PASSAGE FOR REVIEW.
If a singer or group came by the station for an interview and cut a promotional spot, for the station or an announcer, that was plenty for us. The artists helped us. We helped the artists, by playing their records. It was a natural swap. There was no need to take money or gifts to play a record. If listeners wanted to hear a record, we played it.

When radio gives listeners what they want, music, news and personality, they listen. That was the basic strategy at the Q. Give listeners what they want, and make it easy for them to get what they want, when they want it.

GS What about WLS-AM, where you won several awards? It was a prestigious time for you and the station. What was your secret of success there? Was it the people, your policies or both?

JR In Pittsburgh all the parts fell into place, naturally or so it seems. While at the Q, I realized it's unusual to move from a DJ, in Denver, to PD, in a top ten market. At the time, Denver ranked about 28, among US radio markets. The leap is huge, even today.

The move, to Pittsburgh, came indirectly. Ken Palmer, owner of KIMN-AM, in Denver, asked I PD his station. I was working, as a DJ, at KTLN-AM, his competition. KTLN-AM wouldn't release me to PD the competition, obviously. Palmer recommended me to the president of ABC Radio.

GS Good move, by Palmer: if you can't PD his station, he finds a way to get a competitive DJ a better job, 2000 miles away.

JR ABC Radio saw fit to bring me to Pittsburgh, and KQV-AM. I immediately capitalized on music excitement. Many of the great stars, of the era, were touring and coming by the station. As I said, KQV-FM worked, as if charmed.

ABC Radio then asked me to work the same charm at wobbling WLS-AM, in Chicago. Take the Q philosophy and ingredients, jig a bit for Chicago, and see what happens. It worked.

Acts were touring for exposure in those days. The management investment, in new acts, went to touring. Frank Barcelona and Mike Martineau, at Premier Talent, set up a regional-based touring plan. First time around, the act worked almost free and met all the media; second time around was pay day.

I remember Ilene Burns, her husband owned Bang Records, coming to WLS-AM. The label had a new singer. He'd worked with "The Monkees," a bit. Ilene hoped WLS-AM would play his records. We listened and decided to play his records, right away. His name was Neil Diamond.

AIM OF THE EXERCISE. Rewrite the section of the radio interview starting at "JR ABC Radio" and ending at "as if charmed.", substituting "performers" for "stars".

PROVIDED MATERIAL.
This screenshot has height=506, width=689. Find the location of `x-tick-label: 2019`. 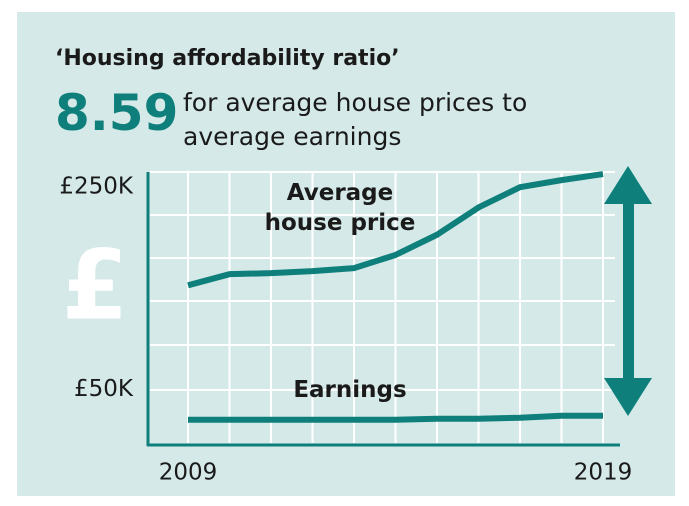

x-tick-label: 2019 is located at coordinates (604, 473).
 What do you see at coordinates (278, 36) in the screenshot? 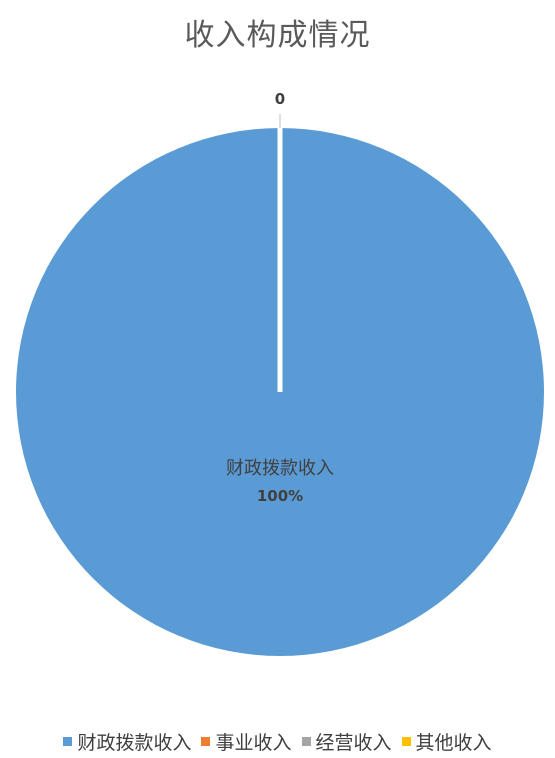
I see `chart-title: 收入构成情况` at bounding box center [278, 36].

TASK OUTPUT.
JR ABC Radio saw fit to bring me to Pittsburgh, and KQV-AM. I immediately capitalized on music excitement. Many of the great performers, of the era, were touring and coming by the station. As I said, KQV-FM worked, as if charmed.